The following are bands that, if I were to take Mr. Huey’s list and remove those I do not agree with, I would put in their place.

Parliament- what James Brown and Bootsy started, George Clinton solidified as a genre…maybe not  totally creating it but taking the elements from others and combining them into a whole that would forever change R and B and truly create funk. They taught us how to dance a new way (hell they changed the way a generation partied), told us wild and creative stories with totally unique points of view and played their asses off. An odd choice I know but when you apply the rules that have so correctly been laid before us earlier in this debate, I think you will see they deserve to be there. Can you truly compare “Sir Nose…” to “Turn, Turn, Turn” or “Don’t Go Back to Rockville” well it’s debatable but R and B and the emerging Soul genre were affected just as much by Parliament as The Velvet Underground and The Ramones affected Rock. That’s my story and I’m stickin’ to it!

Nirvana- there is an argument that no band was more a mouthpiece of a generation that the than those of the flannel and horse. Their songs spoke to the angst and frustration of a a culture and age. From a musical perspective they broke new sonic ground and established a new tonal sound that was not present in Rock before. The don’t get a lot of juice as musicians but Cobain was top notch guitar player and one of Rock’s best singers. And then there’s Dave Grohl…’nuf said.

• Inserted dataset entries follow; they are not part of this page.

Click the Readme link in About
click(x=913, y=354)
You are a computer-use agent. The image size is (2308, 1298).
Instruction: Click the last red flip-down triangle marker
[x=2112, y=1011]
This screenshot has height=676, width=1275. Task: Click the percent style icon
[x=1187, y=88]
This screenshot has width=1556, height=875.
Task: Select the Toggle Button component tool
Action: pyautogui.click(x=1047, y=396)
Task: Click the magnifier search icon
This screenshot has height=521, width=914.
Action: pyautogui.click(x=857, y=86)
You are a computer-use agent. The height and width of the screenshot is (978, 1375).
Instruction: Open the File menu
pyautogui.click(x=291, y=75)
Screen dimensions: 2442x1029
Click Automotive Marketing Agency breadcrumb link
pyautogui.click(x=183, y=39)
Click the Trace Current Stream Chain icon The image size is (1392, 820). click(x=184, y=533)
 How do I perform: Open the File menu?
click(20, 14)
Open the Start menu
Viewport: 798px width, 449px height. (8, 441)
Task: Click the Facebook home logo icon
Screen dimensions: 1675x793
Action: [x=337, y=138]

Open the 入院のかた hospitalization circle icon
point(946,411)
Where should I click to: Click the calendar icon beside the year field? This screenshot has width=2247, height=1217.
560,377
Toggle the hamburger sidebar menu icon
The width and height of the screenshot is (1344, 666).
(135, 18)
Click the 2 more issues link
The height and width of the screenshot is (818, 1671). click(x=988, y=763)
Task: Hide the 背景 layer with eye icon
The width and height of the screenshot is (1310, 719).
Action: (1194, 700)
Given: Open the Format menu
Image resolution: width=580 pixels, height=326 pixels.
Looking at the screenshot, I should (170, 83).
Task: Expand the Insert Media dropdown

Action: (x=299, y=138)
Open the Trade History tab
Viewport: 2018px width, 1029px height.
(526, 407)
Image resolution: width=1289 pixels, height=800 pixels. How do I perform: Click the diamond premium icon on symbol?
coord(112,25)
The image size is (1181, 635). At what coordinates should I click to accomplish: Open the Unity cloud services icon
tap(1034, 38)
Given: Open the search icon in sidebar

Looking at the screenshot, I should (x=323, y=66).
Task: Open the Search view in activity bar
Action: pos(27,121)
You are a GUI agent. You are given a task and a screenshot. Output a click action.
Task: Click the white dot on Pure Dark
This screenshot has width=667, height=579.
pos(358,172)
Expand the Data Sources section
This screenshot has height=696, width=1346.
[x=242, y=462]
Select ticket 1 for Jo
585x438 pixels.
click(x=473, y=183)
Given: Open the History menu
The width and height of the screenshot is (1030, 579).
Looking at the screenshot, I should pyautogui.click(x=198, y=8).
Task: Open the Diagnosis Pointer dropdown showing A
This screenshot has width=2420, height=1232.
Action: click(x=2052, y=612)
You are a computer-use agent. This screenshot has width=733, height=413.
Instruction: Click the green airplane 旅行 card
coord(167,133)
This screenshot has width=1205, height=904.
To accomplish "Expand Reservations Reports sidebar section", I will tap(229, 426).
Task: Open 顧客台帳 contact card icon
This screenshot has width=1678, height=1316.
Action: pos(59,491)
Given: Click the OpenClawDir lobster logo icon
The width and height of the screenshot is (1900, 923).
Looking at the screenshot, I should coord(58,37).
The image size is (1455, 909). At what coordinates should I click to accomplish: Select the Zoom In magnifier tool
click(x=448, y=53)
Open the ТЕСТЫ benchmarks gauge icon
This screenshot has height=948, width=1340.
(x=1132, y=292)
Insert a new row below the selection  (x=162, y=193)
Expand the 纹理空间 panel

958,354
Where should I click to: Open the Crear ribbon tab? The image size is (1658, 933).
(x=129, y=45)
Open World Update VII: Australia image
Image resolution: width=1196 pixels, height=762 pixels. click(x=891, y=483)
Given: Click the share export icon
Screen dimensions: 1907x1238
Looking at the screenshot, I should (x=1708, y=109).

Steely Dan- “undefinable”, “brilliant”,  “no one else like ‘em” are just a few of the accolades that could be heaped on this great musical mix of Rock/Pop/R and B/Jazz. It has always been surprising to me that the public embraced music that was this cerebral and Steely Dan managed to score several BIG hits. “Hey 19″ may be the tightest groove ever and while lyrically they can sometimes be a bit over the head of the regular listener, they managed to come up with one of the greatest choruses in modern musical history (sure you’ve heard it but take 10 seconds and read it again and marvel):

I learn to work the saxaphone and I play just what I feel

Drink Scotch whiskey all nite long and die behind the wheel

They’ve got a name for the winners in the world and I want a name when I lose

They call Alabama the Crimson Tide…and call me Deacon Blues

I am totally down with The Allman Brothers call. It’s not that I’m not down with The Byrds but CSNY refined the sound The Byrds started and in my mind made it better…certainly the singing was better in fact CSNY was one of the great vocal groups of all time. And even with the risk of an ass kicking for Senor Huey, The Eagles do have some merit. Maybe not one of the top 10 bands of America but certainly credible very solid writing, playing and singing over 35 years. Don Henly is one of our great Pop/Rock singers as well. I leave you with one incredible lyric….again, read it anew and tell me this isn’t good…

Well I’m standin’ on a corner in Winslow, Arizona… such a fine sight to see

It’s a girl my Lord in a flatbed Ford slowin’ down to take a look at me

C’mon Baby…Don’t say maybe…I’ve gotta know if your sweet love is gonna save me

We may lose and we may win but we will never be here again

So open up I’m climbin’ in…take it easy!